SUPPLIED MATERIAL >>
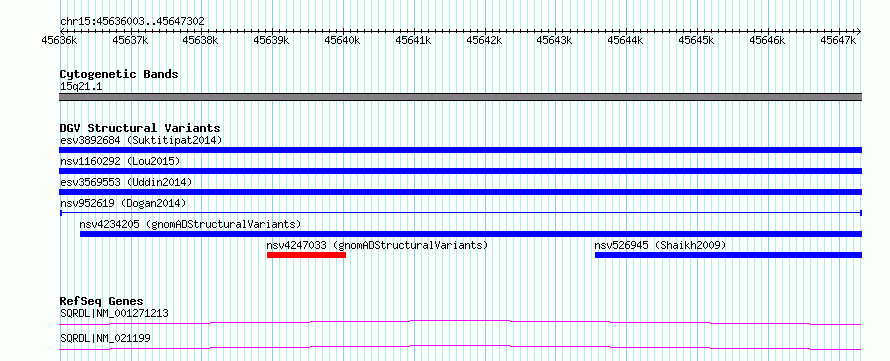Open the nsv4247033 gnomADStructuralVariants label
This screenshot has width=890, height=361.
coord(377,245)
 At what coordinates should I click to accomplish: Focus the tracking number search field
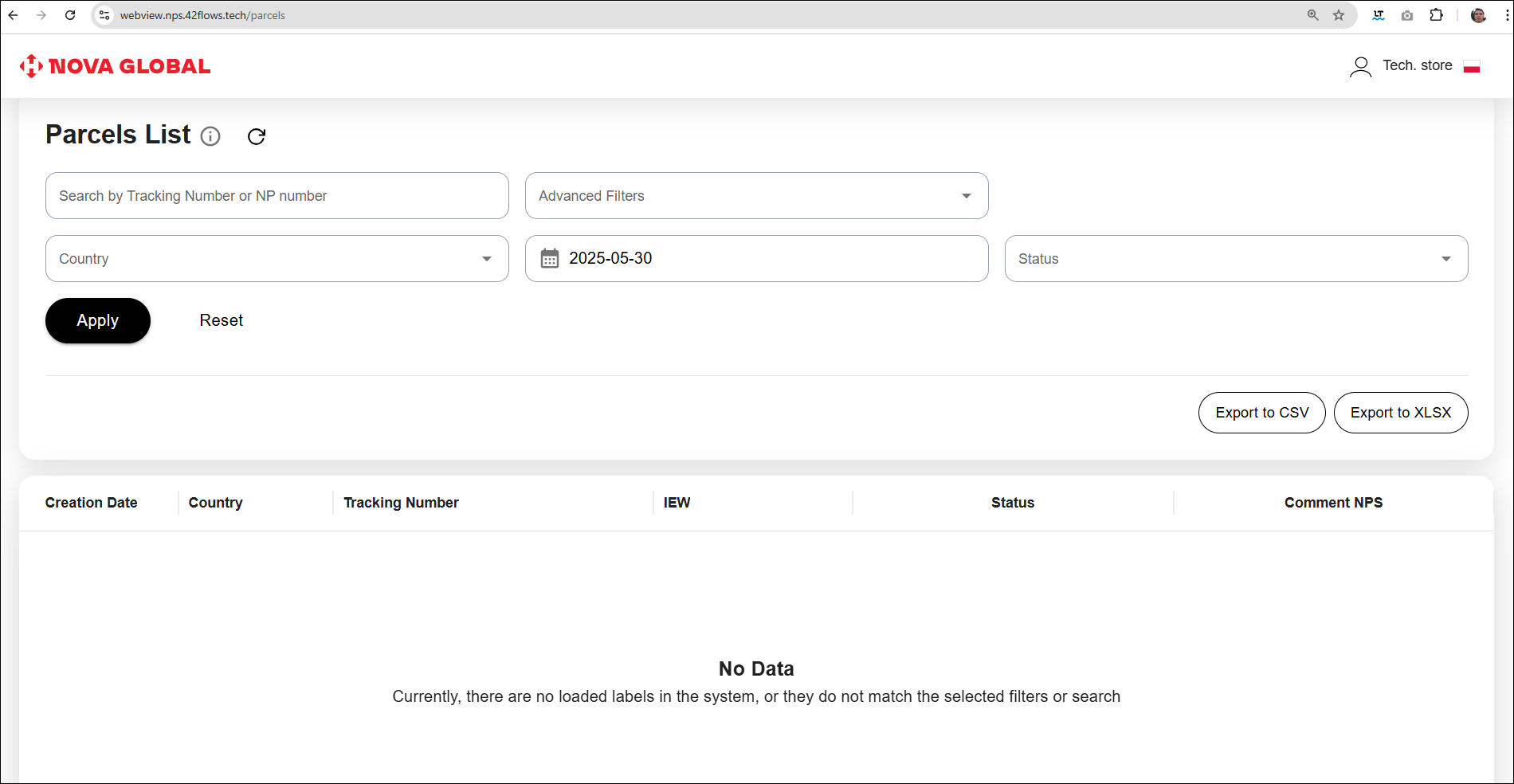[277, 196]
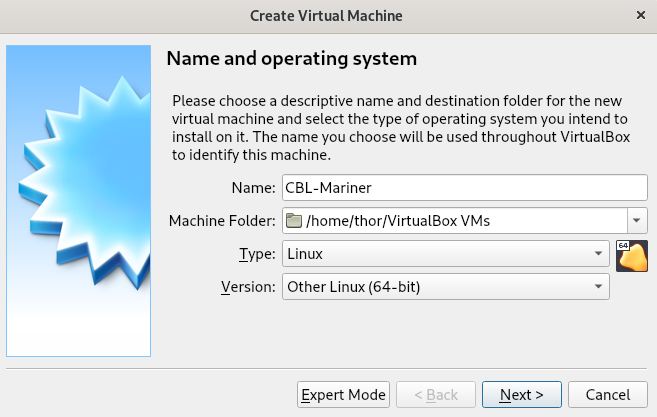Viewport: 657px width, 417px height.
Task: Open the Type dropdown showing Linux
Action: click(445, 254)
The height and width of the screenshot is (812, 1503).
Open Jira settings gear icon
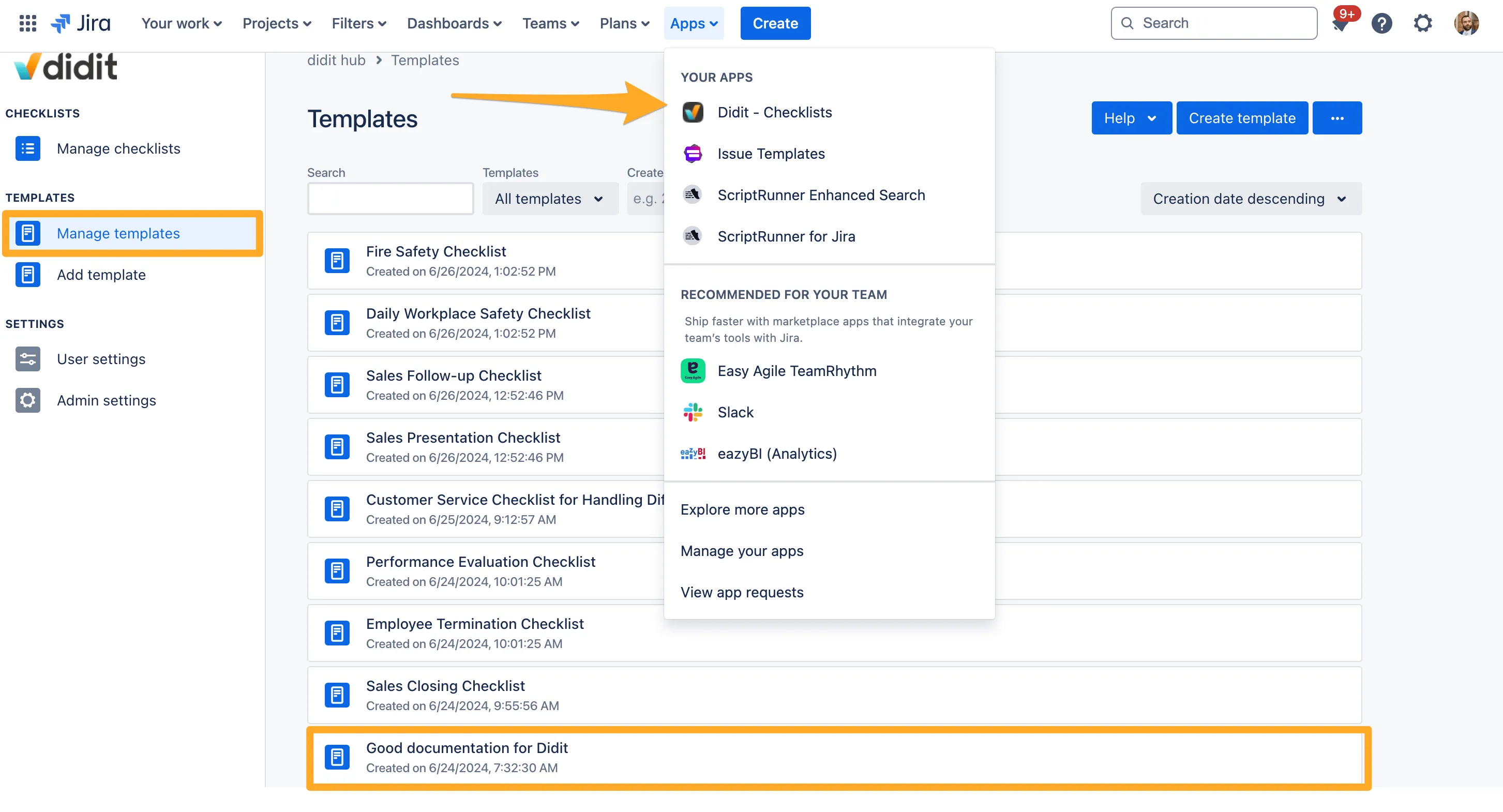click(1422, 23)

WHAT NEEDS TO BE DONE >> Pull out every line of the records above that contains the word "screenshot".

RESPONSE >>
This screenshot has width=890, height=361.
The height and width of the screenshot is (812, 1503).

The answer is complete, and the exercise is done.